To be fair, I didn’t take clip-by-clip notes to keep perfect track of which settings I changed. But I only messed around with mic directivity at the CrashCarBurn/Held On Till May gig and dropped the gain or increased the limiter for the Gangs of Ballet acoustic set. The FreshlyGround video saw me only adjust the gain downwards as well.
Here’s hoping LG cleans up the HiFi Audio recording with a system update, maybe even introducing a dedicated concert mode in the camera app.
LG also includes an HD Audio Recorder app, faring much better but still occasionally prone to crackling and similar niggles. Despite these issues, the quality is still a giant leap up compared to the competition. The app delivers three modes for recording, in the form of a normal mode, concert option and custom mode. The latter offers a swathe of options, including file format (WAV, 3GP and FLAC), bit depth, sample rate and a few of the camera options (such as wind filter and LCF).
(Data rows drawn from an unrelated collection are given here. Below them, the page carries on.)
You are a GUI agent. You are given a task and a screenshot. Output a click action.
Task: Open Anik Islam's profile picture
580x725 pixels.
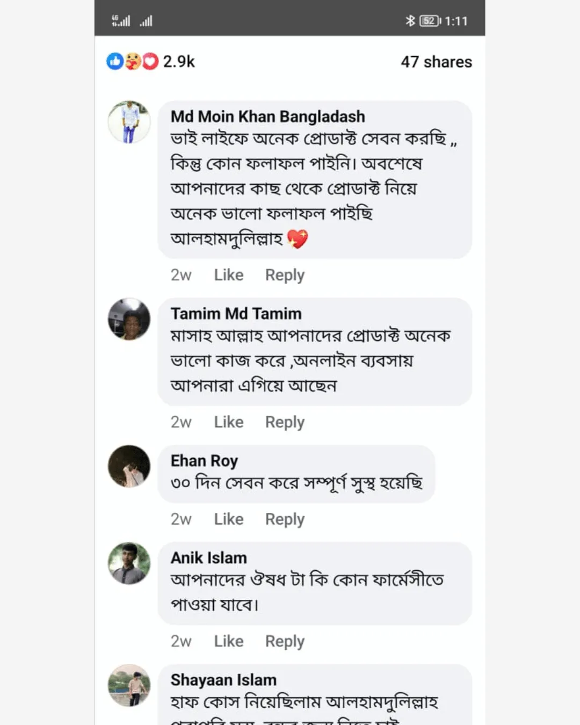pyautogui.click(x=129, y=563)
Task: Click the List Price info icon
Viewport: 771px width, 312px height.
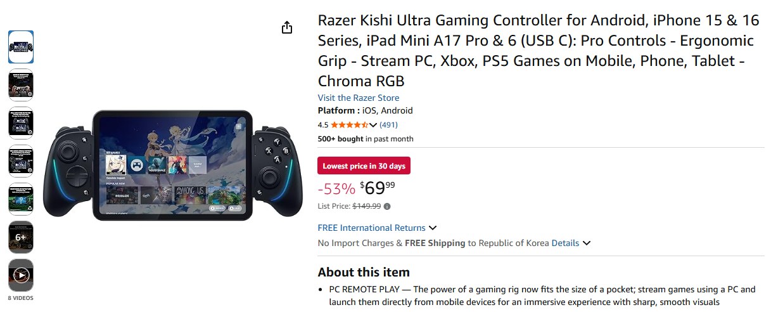Action: (387, 206)
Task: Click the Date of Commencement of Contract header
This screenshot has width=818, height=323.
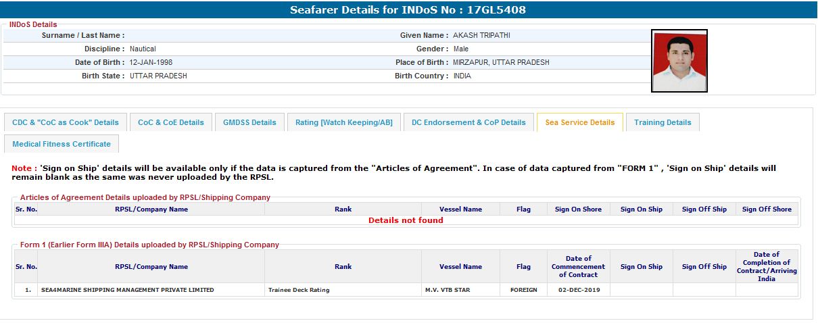Action: 578,266
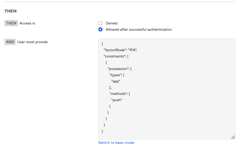Click the "possession" key in JSON
241x149 pixels.
118,69
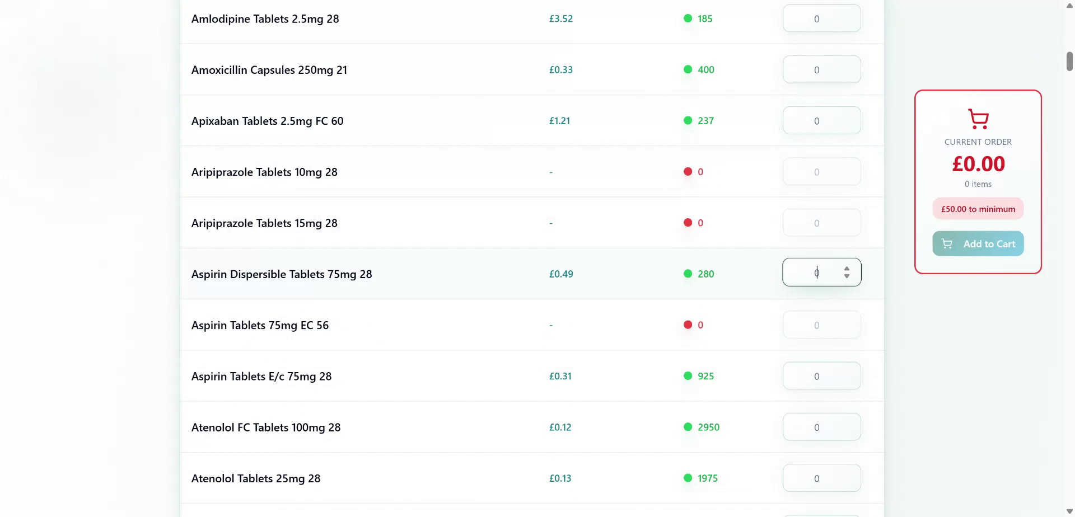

Again, these tracks aren’t perfect (occasionally having the same crackling and popping), but I found them to be great for interviews and live music most of the time. And the file sizes can be huge, to boot. For instance, a 3min30sec recording from the Gangs of Ballet live gig (in WAV) weighed in at a hefty 210MBs. Of course, I cranked up the sample rate and all the bells and whistles – listen to it below.
Overall, the V20 shows a lot of promise and when it delivers, it really offers a massive improvement. But this is unfortunately off-set by the finicky, unpredictable nature of the recordings. You’re never guaranteed amazing sound from a clip.
Playback is another story though, as the quad-DAC hardware means that high impedance headphones can be used here. So audiophiles will absolutely want to keep this at the top of their wishlist (alongside the HTC 10, for one).
I’m an average Joe Nobody when it comes to audio playback though, using cheap but decent Xiaomi earphones for the job. I copied over some FLAC files and used both the optional B&O earphones and the Xiaomi headphones – the result?
True audiophiles will love the V20’s audio playback chops, but everyone else might struggle to hear the difference
I couldn’t pick up much of a difference, if any, compared to music playback on other high-end smartphones. But in saying so, the default music player app is very capable and aesthetically pleasing. Still, those who’ve got the requisite, pricey headphones will be happy with the sound.
Otherwise, the V20 has a single bottom-firing speaker that definitely sounds like a smartphone speaker. It gets pleasantly loud, but those hoping for HTC-like levels will undoubtedly be disappointed.
Nevertheless, if your life revolves around FLAC files and expensive audio gear, then the V20 is right up there with the Marshall London as being ideal for the job.
In terms of endurance, the V20 comes with a 3200mAh removable battery, being a welcome change from rival handsets. The device will easily last a working day, I found, as I used social media apps, emails, music playback and watched a few videos in a typical day. These scenarios still saw me having at least 40% juice to play with come home time.
Otherwise, a night of recording a live gig (about 12 video clips in two and a half hours), saw the phone dropping to the halfway mark by the time I got home. Not bad at all.
Still, those expecting a two-day battery life will need to take the usual measures – the Redmi Note 3 (review), this is not.
So close but so far
The LG V20 is undoubtedly a marked improvement over the G5, going a long way to being the definitive LG flagship this year.
Between the fantastic audio playback credentials, practical (albeit low-res) wide-angle camera and slew of recording features, the V20 makes for a standout proposition in the crowded smartphone market. The much-hyped audio-recording capability, while producing fantastic results for interviews and offering an unparalleled number of tweaks, is simply unpredictable for use as a live gig handset.
Verdict: The LG V20 offers a great but not excellent camera experience (in large part due to the extensive settings), rich audio playback and super-speedy performance. But those hoping to get some fantastic concert recordings will need to do just that – hope.